Basically, with few exceptions, if you are building the value passed to eval or getting it from a non-truested source you are doing something wrong. The same holds true if you are calling eval on a static string.

Beyond the performance problems with initializing the parser at runtime, and the security issues, You generally mess with the type system.

More seriously, it's just been shown that in the vast majority of cases, there are much more elegant approaches to the solution. However, instead of banning the construct outright, it's nice to think of it as one might goto. There are legitimate uses for both, but it is a good red flag that should get you thinking about if you are approaching the problem the correct way.

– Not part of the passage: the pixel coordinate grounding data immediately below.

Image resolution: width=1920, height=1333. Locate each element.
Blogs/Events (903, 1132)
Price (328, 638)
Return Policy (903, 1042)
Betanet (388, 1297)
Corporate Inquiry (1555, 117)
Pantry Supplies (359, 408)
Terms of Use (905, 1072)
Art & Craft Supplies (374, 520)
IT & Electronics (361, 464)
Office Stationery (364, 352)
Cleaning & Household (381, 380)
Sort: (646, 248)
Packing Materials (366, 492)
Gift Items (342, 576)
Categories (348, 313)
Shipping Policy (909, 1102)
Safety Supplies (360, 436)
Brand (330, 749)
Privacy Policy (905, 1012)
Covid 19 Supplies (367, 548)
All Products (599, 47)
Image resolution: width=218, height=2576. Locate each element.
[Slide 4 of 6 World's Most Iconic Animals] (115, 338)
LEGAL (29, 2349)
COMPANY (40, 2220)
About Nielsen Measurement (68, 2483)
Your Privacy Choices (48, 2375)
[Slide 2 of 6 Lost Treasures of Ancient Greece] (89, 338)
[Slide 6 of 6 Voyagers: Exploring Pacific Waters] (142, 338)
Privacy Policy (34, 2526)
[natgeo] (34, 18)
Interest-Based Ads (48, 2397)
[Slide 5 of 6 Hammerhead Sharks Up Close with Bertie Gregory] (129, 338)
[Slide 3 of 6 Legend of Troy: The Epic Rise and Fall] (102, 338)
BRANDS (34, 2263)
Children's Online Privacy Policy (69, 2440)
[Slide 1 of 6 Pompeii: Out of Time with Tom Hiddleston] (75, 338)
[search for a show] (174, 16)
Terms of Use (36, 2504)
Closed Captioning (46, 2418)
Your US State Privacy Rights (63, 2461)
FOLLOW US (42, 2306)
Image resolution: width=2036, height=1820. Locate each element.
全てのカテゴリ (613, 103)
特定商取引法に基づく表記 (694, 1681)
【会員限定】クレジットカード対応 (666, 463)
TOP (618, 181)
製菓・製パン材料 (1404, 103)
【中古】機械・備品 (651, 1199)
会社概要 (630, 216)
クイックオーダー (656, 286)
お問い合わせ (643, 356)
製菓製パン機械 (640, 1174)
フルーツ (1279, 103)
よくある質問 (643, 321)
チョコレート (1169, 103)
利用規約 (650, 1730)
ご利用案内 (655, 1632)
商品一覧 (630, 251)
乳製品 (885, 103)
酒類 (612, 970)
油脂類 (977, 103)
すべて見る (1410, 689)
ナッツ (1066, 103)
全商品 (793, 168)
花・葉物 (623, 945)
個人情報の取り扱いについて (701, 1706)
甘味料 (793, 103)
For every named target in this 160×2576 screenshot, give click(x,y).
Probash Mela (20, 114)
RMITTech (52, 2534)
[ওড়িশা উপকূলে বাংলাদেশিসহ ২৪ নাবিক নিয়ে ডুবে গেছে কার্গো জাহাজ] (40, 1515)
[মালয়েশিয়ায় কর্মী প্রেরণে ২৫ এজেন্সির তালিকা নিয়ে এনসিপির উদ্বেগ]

In my experience, I've only found legitimate uses that fall in the categories of plugins and privileged user (for instance, the administrator of a website, not the user of such) extensions. Basically things that act as code coming from trusted sources.


Not direct use but the /e modifier to preg_replace utilizes eval and can be quite handy. See example #4 on http://php.net/preg_replace.

Whether or not it's evil/bad is subjective and depends entirely on what you consider "good" in a specific context. When dealing with untrusted inputs it is usually considered bad. However, in other situations it can be useful. Imagine writing a one-time data conversion script under extreme deadline pressure. In this situation, if eval works and makes things easier, I would have trouble calling it evil.